### About this task
Pictures do not belong in the copy, so please give every entry below again exactly.
(Source material begins)
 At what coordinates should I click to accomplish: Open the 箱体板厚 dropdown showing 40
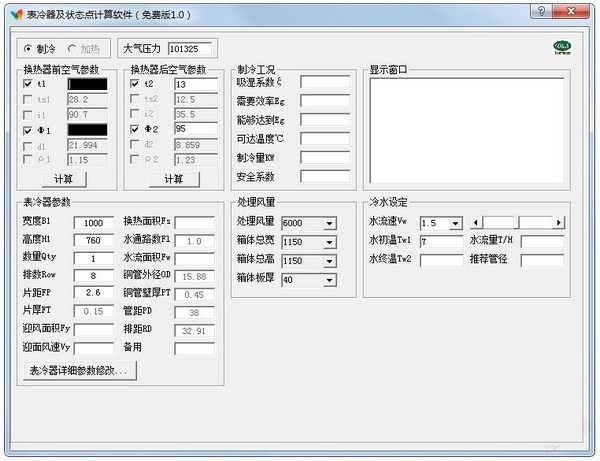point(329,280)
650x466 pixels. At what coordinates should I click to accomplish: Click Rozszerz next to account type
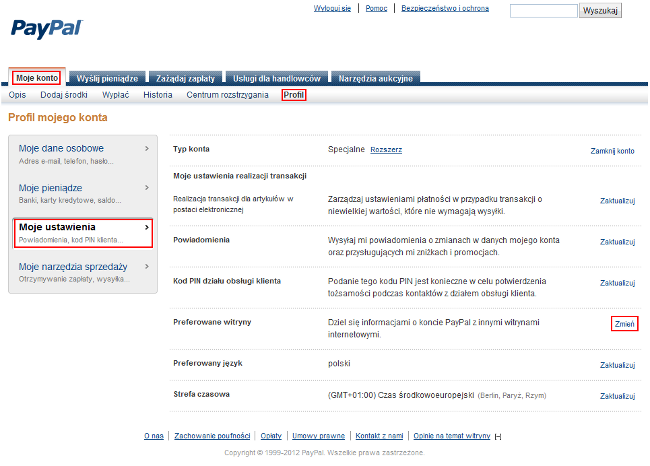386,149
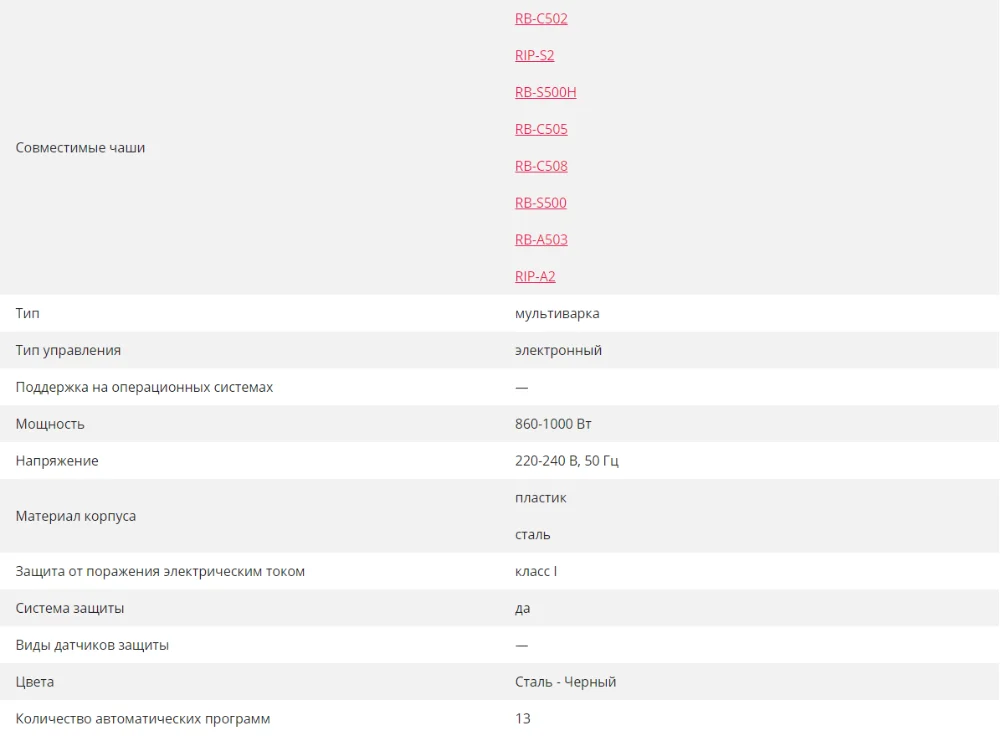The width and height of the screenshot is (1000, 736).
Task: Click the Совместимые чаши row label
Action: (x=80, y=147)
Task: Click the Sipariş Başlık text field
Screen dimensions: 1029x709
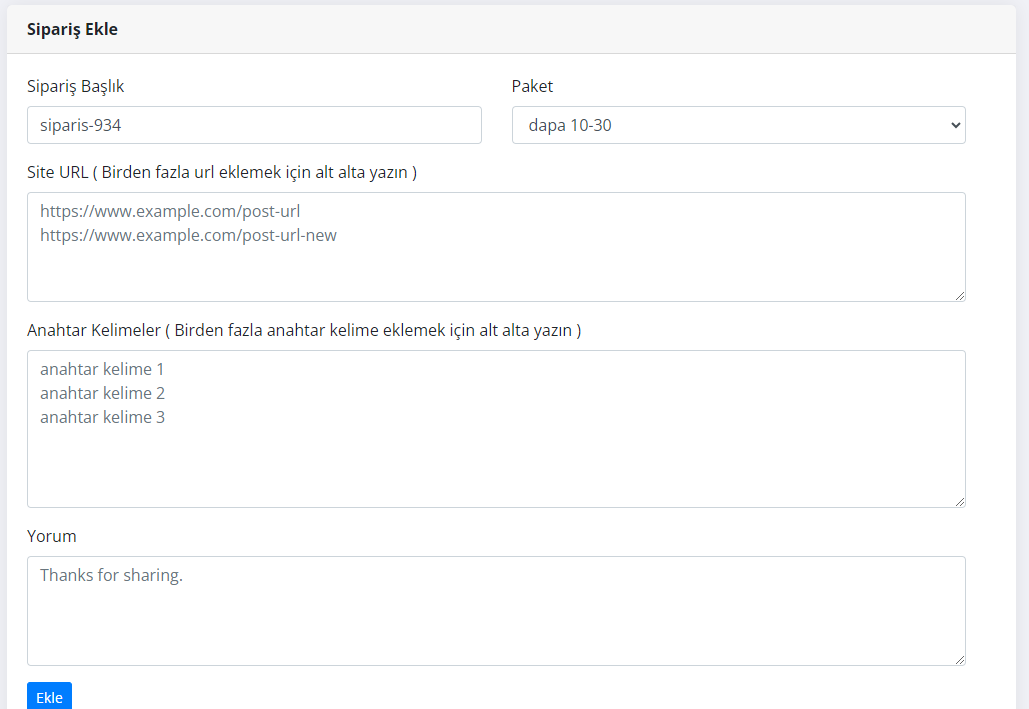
(Source material ends)
### Answer to the problem
 At what coordinates should I click to accomplish: Open the 箱体板厚 dropdown showing 40
point(329,280)
650x466 pixels. At what coordinates should I click to accomplish: Click Rozszerz next to account type
386,149
The width and height of the screenshot is (1000, 736).
Task: Click the Совместимые чаши row label
Action: (x=80, y=147)
Task: Click the Sipariş Başlık text field
Screen dimensions: 1029x709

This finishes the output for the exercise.